Actually, we were fooling ourselves, for deep down in every man, woman, and child is the fundamental idea of God. It may be obscured by calamity, by pomp, by worship of other things, but in some form or other, it is there. We found the Great Reality deep down within us. In the last analysis, it is only there that He may be found.


The Story of the Minister's Son

In this book, you will read the experience of a man who thought he was an atheist. His story is so interesting that some of it should be told now. Our friend was a minister's son. He attended church school, where he became rebellious at what he thought an overdose of religious education. For years thereafter, he was dogged by trouble and frustration.

One night, when confined in the hospital, he asked himself this question, "Is it possible that all the religious people I have known are wrong?" Then, like a thunderbolt, a great thought came: "Who are you to say there is no God?"

This man recounts that he tumbled out of bed to his knees. In a few seconds, he was overwhelmed by a conviction of the presence of God. The barriers he had built through the years were swept away. He stood in the presence of infinite power and love. His alcoholic problem was taken away. That very night, years ago, it disappeared. God had restored his sanity.


Appendix 2: Spiritual Experience (Pages 567–568)

The terms "spiritual experience" and "spiritual awakening" are used many times in this book, which, upon careful reading, shows that the personality change sufficient to bring about recovery from alcoholism has manifested itself among us in many different forms.

Yet it is true that our first printing gave many readers the impression that these personality changes, or religious experiences, must be in the nature of sudden and spectacular upheavals. Happily for everyone, this conclusion is erroneous. Most of our experiences are what the psychologist William James calls the "educational variety" because they develop slowly over a period of time.

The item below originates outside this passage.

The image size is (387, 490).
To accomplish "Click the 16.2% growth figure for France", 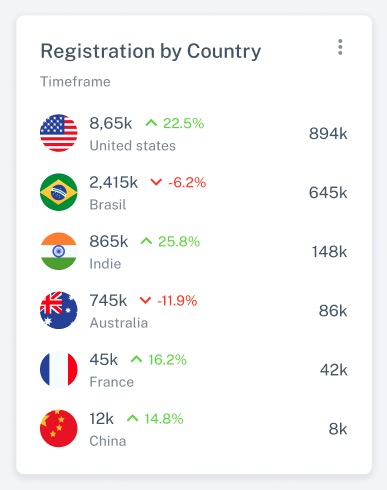I will pos(167,360).
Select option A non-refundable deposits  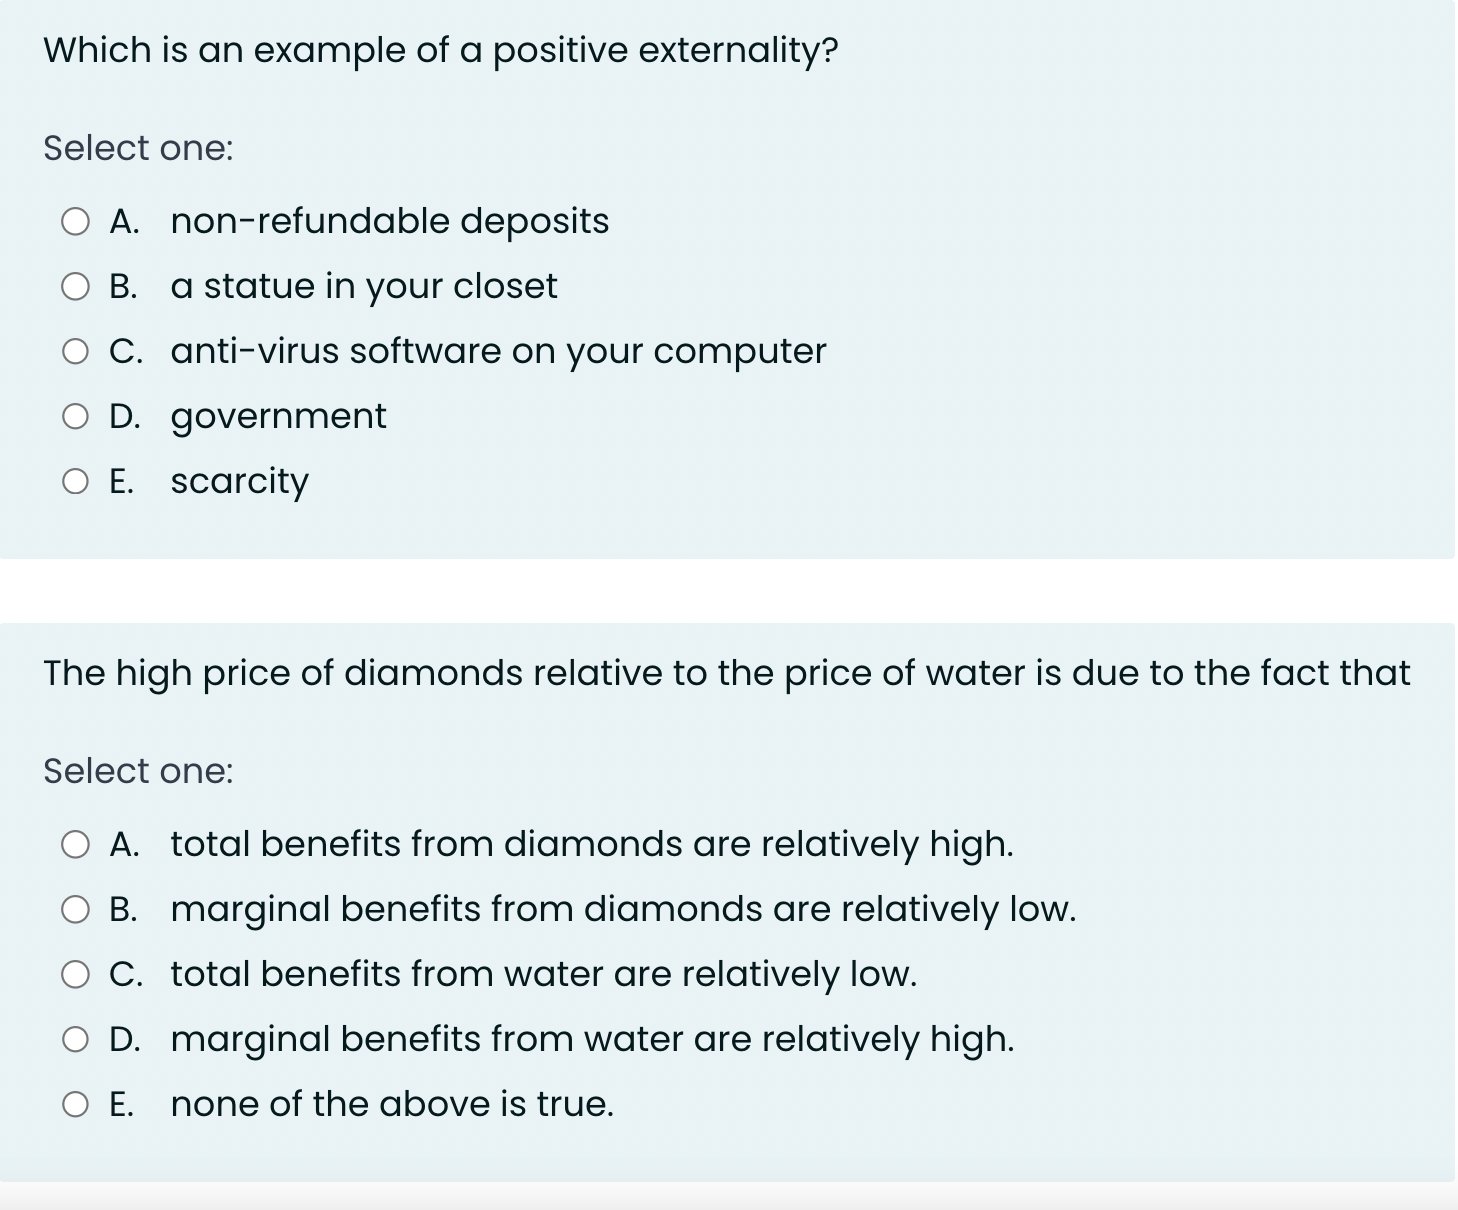pyautogui.click(x=76, y=220)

Quite often, friends of the newcomer are aware of the difference long before he is himself. He finally realizes that he has undergone a profound alteration in his reaction to life; that such a change could hardly have been brought about by himself alone. With few exceptions, our members find that they have tapped an unsuspected inner resource, which they presently identify with their own conception of a Power greater than themselves.

Most emphatically, we wish to say that any alcoholic capable of honestly facing his problems in the light of our experience can recover, provided he does not close his mind to all spiritual principles. He can only be defeated by an attitude of intolerance or belligerent denial. Willingness, honesty, and open-mindedness are the essentials of recovery. But these are indispensable.


"There is a principle which is a bar against all information, which is proof against all arguments, and which cannot fail to keep a man in everlasting ignorance—that principle is contempt prior to investigation." — Herbert Spencer


Homework

  • Reread: Pages 44 to 57.

  • Read: "How It Works," pages 58 to the first paragraph on page 64.

  • Action: Pass out and complete the Step 3 questionnaire with a member of the group before next week.

  • Daily Practice: Read pages 86 to 88 morning and night. Try to do what it says.